Con “Las ciudades” (Rialp. Madrid 2022), Andrés María García Cuevas obtuvo un accésit del premio Adonáis en su última convocatoria. Estudiante de Periodismo y Comunicación Audiovisual, el escritor murciano (1999) había editado un cuaderno poético dos años atrás, “Más allá del principio.”
El decir que signa esta nueva entrega viene marcado por un verso sabiamente ritmado, cuya música envuelve de cálidos acentos los íntimos territorios que aquí reúne. Desde una óptica de intencionada transparencia, el mensaje se hace refugio en tanto remite a una semántica reveladora, construida sobre lo empírico.
Dividido en dos apartados, “La ciudad encendida” y “La ciudad abrasada” -además de un poema, “Ninfea”, que sirve de tránsito entre ambos-, el libro se vertebra en torno a ese trío temático universal que convocan el amor, el tiempo y la muerte.
En la primera sección citada, ese ámbito amatorio se alza de manera balsámica y catártica. Lo que fuese dicha es ahora mudanza hacia la ausencia, lo que fuera llama es hoy vértigo y soledad infinitas. Todo ello, tamizado por un paisaje urbano donde quedaron las huellas de la pasión, de la costumbre, del bronce que dora la alegría. Y así, Buenos Aires, Santander, Madrid, Zaragoza, Santiago…, pueblan las horas del ayer, los instantes que ya no son sino ausencia: “Después de todo quedan azoteas/ donde nunca estuvimos y ciudades/ aún por visitar, pero no calles/ donde no pensé en ti, en que podríamos/ haber sido felices, más felices/ que en esas donde sí estuvimos juntos”.

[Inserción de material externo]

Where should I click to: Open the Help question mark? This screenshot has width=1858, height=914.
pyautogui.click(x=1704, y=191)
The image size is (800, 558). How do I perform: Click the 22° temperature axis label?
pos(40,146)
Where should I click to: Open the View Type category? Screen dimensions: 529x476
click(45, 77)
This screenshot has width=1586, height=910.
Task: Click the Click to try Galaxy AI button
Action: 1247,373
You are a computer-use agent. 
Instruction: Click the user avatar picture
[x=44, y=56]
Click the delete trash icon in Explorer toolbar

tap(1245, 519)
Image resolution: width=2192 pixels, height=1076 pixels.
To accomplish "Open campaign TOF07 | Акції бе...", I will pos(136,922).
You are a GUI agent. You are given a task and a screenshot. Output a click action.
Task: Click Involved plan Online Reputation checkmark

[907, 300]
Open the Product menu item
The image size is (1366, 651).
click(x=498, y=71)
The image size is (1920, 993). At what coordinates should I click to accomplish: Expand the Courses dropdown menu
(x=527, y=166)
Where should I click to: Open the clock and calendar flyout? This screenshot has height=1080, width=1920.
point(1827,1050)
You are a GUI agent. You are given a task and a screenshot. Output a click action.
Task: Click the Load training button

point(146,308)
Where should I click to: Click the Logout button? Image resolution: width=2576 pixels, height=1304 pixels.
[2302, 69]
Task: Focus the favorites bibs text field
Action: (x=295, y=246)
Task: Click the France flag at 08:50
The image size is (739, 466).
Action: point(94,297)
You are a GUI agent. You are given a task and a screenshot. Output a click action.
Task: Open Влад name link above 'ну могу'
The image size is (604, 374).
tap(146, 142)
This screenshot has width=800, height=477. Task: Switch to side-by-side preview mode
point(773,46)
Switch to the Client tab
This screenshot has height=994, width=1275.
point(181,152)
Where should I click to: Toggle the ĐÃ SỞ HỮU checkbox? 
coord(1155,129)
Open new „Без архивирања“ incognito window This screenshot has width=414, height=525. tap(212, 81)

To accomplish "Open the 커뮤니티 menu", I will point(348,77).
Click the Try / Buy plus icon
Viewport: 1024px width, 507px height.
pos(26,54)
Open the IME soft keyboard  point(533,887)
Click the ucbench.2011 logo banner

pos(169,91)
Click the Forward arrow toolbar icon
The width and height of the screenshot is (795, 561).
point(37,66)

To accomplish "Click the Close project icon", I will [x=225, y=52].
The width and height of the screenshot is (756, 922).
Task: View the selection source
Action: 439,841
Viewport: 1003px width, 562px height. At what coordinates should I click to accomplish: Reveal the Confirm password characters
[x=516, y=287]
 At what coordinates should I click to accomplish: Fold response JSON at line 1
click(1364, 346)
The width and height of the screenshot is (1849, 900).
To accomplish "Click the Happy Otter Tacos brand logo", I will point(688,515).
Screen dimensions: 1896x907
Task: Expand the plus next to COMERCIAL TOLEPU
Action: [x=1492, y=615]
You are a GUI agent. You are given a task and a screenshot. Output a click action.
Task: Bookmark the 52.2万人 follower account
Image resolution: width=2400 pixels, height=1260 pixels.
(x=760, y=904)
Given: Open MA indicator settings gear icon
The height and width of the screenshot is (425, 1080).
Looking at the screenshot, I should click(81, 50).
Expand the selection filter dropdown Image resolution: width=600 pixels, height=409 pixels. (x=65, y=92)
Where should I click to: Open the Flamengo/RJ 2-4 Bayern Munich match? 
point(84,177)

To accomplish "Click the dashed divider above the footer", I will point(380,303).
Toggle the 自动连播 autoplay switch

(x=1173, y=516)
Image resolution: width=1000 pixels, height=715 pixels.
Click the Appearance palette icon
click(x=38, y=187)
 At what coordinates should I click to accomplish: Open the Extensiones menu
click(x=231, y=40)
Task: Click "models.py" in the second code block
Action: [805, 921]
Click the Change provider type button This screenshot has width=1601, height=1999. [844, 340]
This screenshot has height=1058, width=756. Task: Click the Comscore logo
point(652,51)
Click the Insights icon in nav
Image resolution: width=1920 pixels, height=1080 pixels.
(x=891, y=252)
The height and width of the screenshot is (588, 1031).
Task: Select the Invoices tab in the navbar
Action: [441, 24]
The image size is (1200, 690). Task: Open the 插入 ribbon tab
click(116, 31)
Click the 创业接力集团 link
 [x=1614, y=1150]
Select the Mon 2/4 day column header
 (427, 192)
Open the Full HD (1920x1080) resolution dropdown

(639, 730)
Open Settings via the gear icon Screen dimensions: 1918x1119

Sabe el poeta que en ese espacio en que convergen realidad y alma, también se libra una batalla contra el dolor de lo ido. Porque en su segunda parte, es tánatos quien se orilla entre las páginas y visibiliza las esquinas de un yo desconsolado. Claro que la luz de la memoria no cesa de iluminar, de convertir lo familiar en eterno, aunque la finitud refleje en el azogue la condena de nuestra condición: “Ahora entiendo qué quiso decir/ el neurólogo en la última consulta:/ cuando nos miro en el espejo sólo/ me puedo ver a mí abrazando a nadie”.
Vida y muerte, pues, resueltos por una misma ecuación que se hace verbo, lírico afán que sintetiza las sombras y la distancia, pero que no olvida la frontera que limita en cada amanecer con la esperanza, pues los escenarios y protagonistas que sostuvieron el sabor pretérito volverán a pintar los colores presentes.
La fragilidad del ser pareciera querer convertirse también en rebeldía, en conciencia solidaria. Y, también, por eso, Andrés María García Cuevas sabe percibir la belleza en el desamparo. Su verso recoge lo ancestral de lo amado, de lo efímero, de lo profundo, y lo torna materia perdurable, barro palpitante: “Cuando el mundo esté en llamas, que estará,/ y no pueda negar las quemaduras,/ no sufriré ninguna de las plagas;/ tampoco escucharé trompetas, sino gritos,/ ni veré bestias o jinetes,/ solo a los hombres”.
Un poemario, pues, lúcido y emotivo, que ahonda en el denso latir de la esencia humana y recorre de parte a parte la reflexiva liturgia de las ganancias y las pérdidas: “…Qué tristeza/ saber si llueve o deja de llover/ sin mirar las farolas encendidas,/ que estén cerradas todas las ventanas,/ que las estatuas lloren con la lluvia,/ que esté lloviendo siempre y nunca vengas”.